• Task goal
For the string "sidebar", work out how many lines of the data contain it and give that number with nothing added.

• Collected data
----
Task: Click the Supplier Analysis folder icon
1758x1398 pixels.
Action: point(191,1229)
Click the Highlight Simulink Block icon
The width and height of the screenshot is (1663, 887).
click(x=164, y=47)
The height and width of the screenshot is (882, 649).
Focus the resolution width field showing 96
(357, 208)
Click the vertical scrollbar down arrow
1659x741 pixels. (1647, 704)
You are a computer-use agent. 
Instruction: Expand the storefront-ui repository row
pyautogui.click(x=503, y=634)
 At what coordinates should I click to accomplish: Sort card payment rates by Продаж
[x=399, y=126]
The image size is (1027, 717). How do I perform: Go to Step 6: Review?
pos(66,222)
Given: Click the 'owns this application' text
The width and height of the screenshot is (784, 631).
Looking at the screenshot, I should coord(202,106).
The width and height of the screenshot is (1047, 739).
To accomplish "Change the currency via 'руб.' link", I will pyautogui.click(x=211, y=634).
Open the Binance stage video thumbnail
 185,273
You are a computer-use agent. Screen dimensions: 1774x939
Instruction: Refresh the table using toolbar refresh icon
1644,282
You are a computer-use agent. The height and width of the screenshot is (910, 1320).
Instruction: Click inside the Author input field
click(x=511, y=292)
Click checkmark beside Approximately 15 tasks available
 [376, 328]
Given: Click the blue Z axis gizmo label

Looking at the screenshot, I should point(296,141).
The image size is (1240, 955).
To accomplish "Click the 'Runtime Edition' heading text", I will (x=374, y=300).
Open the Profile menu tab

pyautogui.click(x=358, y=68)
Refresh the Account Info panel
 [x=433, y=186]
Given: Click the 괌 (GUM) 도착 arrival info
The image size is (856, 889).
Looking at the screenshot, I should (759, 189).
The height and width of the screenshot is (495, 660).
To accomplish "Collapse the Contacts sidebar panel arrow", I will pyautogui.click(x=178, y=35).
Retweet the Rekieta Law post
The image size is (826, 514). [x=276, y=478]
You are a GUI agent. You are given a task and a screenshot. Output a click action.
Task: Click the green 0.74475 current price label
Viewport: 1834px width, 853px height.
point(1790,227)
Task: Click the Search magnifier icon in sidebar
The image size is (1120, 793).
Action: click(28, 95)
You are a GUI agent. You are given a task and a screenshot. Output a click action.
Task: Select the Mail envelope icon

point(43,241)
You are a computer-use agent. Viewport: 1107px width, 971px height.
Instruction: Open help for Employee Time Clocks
----
• Output below
2